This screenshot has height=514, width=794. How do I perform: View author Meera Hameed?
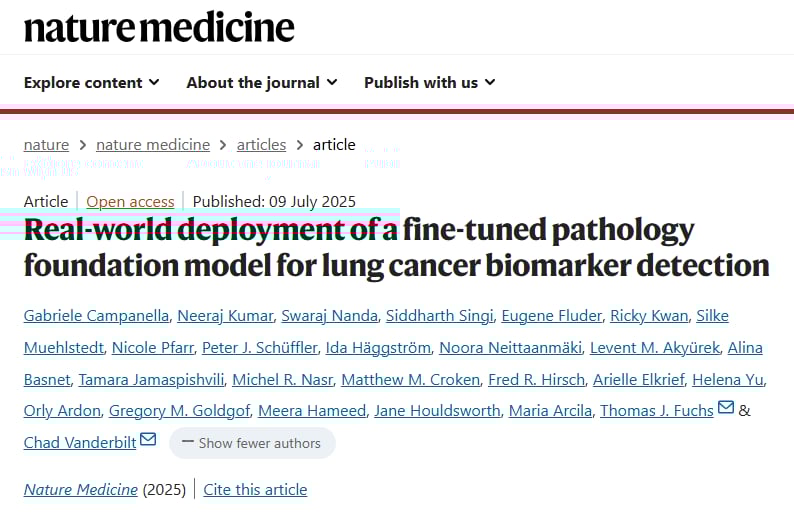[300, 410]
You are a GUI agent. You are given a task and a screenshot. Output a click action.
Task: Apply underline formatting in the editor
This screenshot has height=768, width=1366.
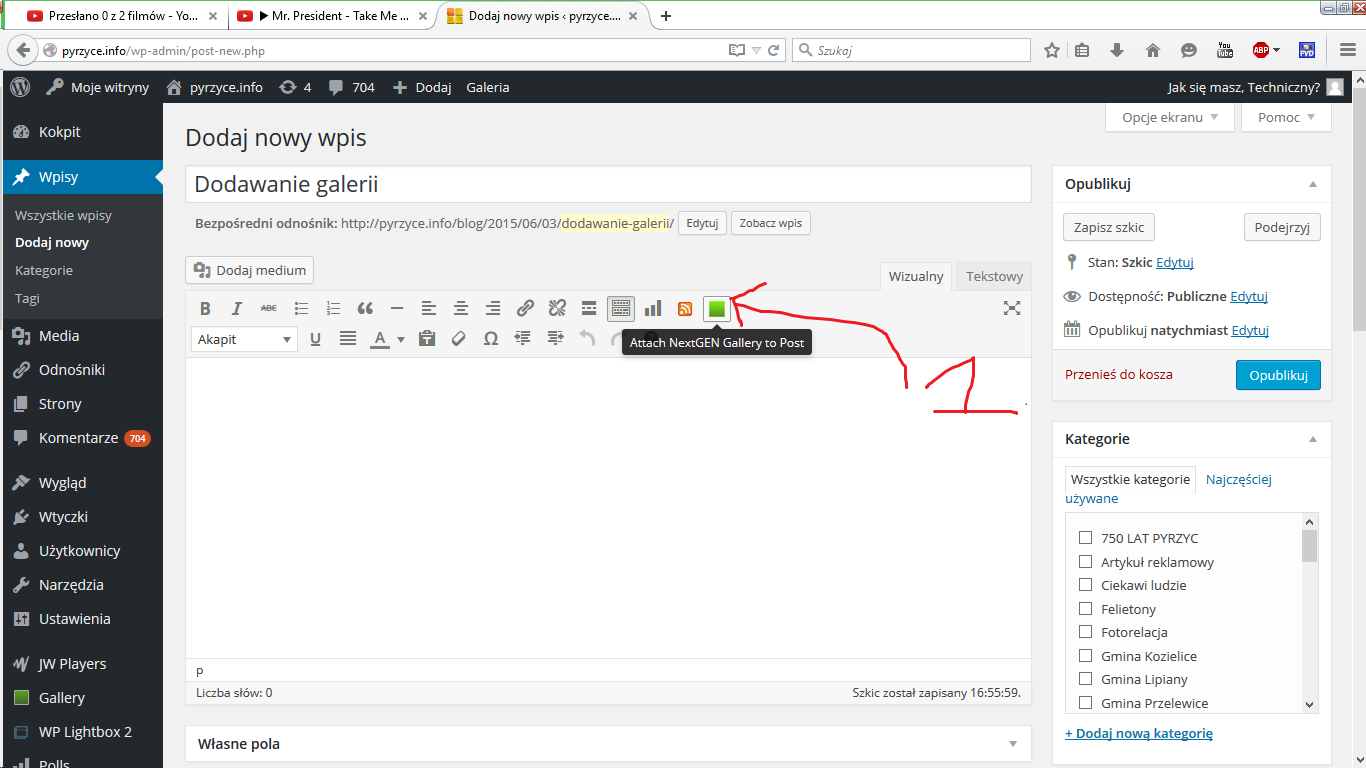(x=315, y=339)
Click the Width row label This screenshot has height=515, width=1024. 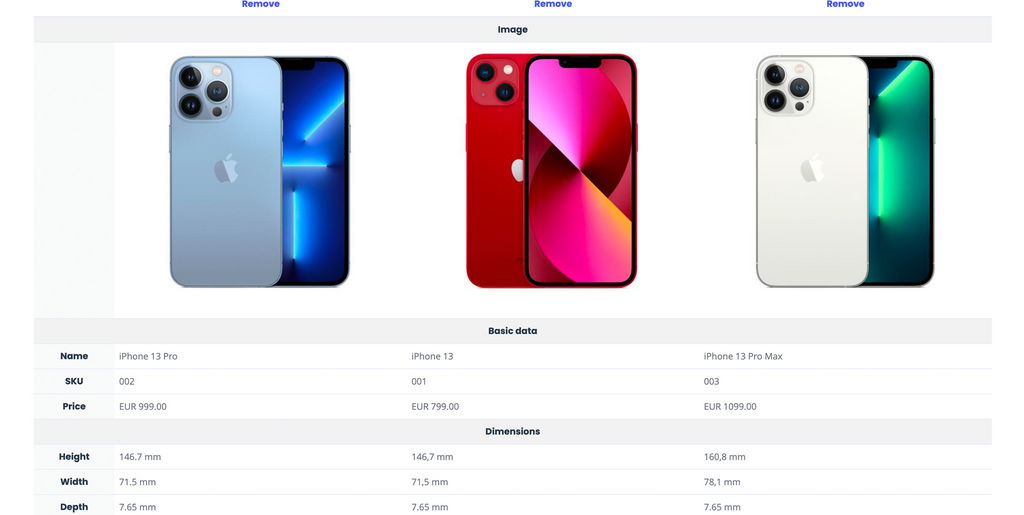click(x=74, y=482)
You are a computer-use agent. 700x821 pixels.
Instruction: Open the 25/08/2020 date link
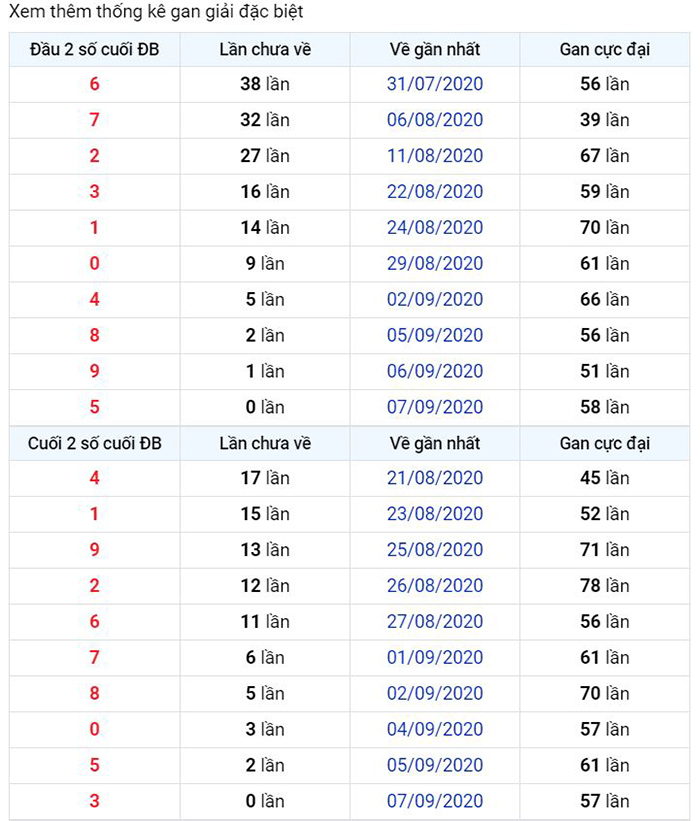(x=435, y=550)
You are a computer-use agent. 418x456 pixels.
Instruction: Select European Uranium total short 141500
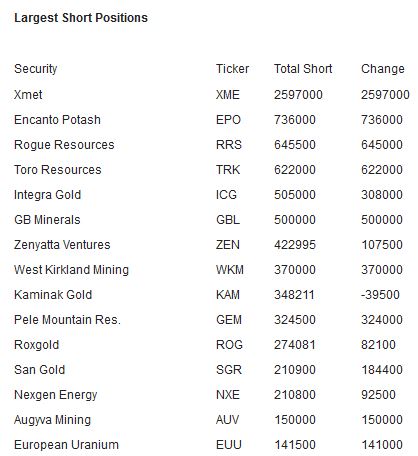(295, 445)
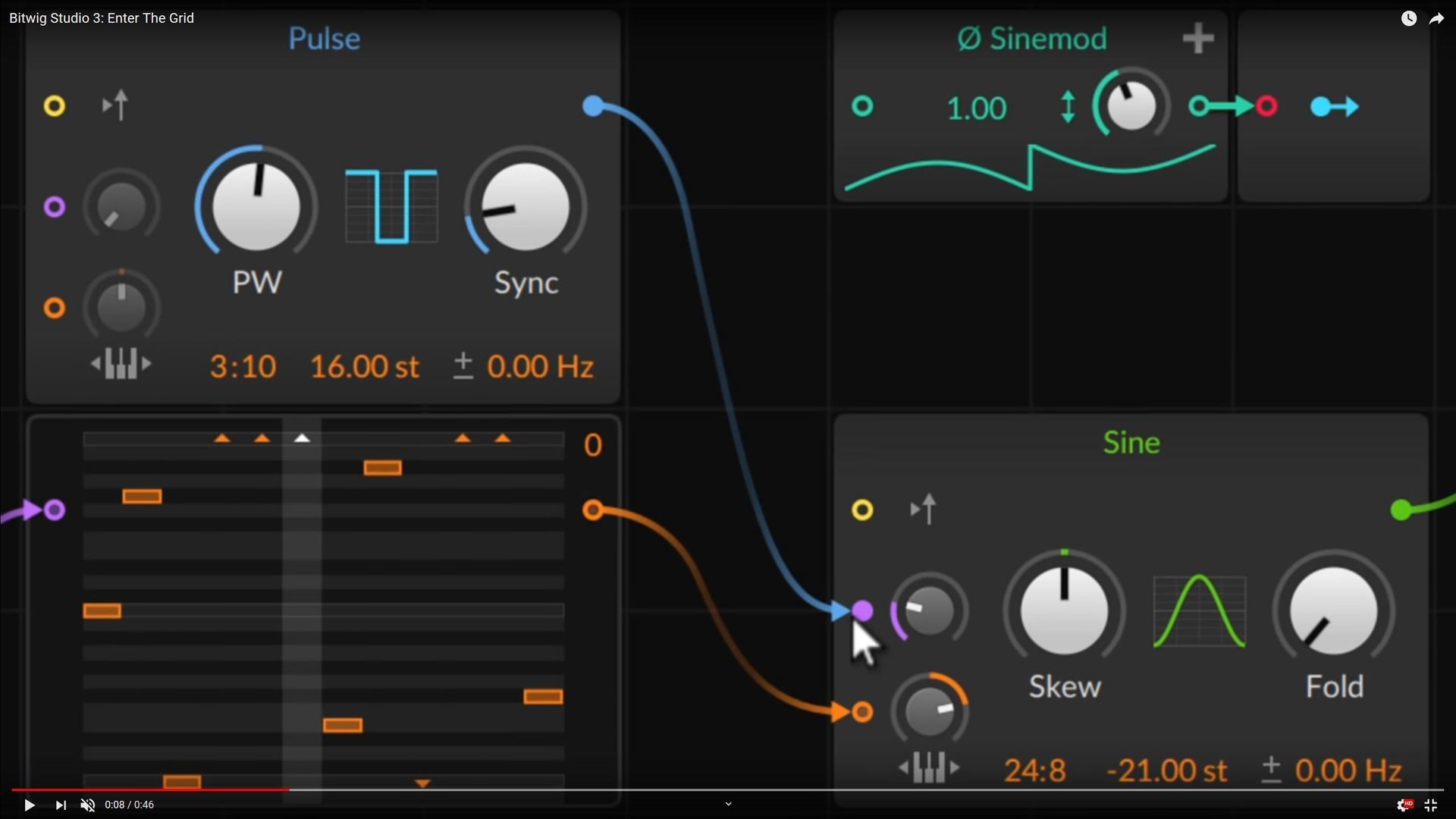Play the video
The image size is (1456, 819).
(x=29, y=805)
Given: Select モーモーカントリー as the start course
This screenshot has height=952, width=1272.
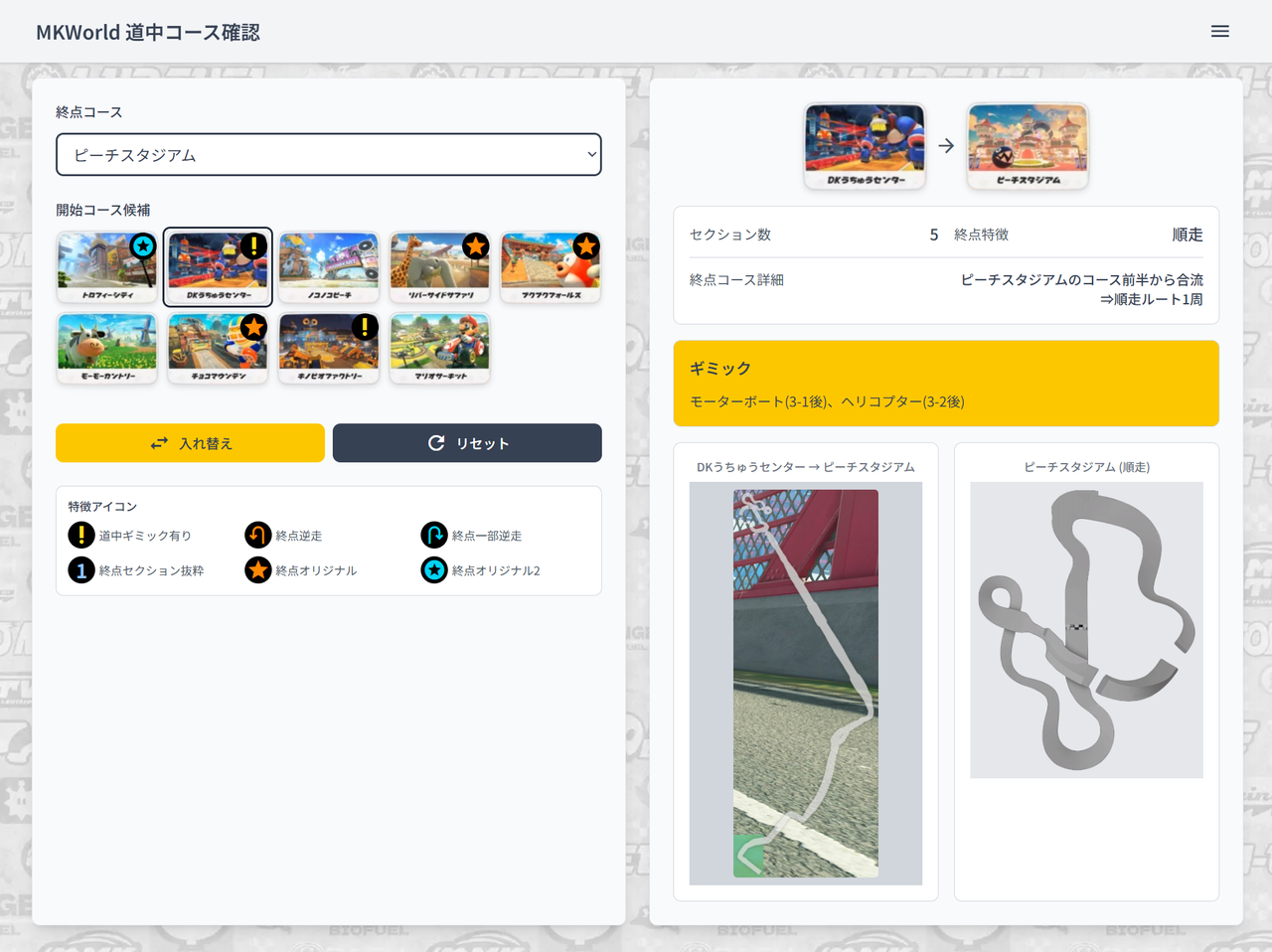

|---|

#### [EXERCISE DETAILS]
Copy the entries above word for word, from the line containing "You are a computer-use agent. 700x821 pixels." through the end of the entries. Omit the pictures.

#### [RESULT OF THE TASK]
You are a computer-use agent. 700x821 pixels.
Instruction: Open the 25/08/2020 date link
(x=435, y=550)
You are a computer-use agent. 418x456 pixels.
Instruction: Select European Uranium total short 141500
(295, 445)
Play the video
The image size is (1456, 819).
(x=29, y=805)
Given: Select モーモーカントリー as the start course
This screenshot has height=952, width=1272.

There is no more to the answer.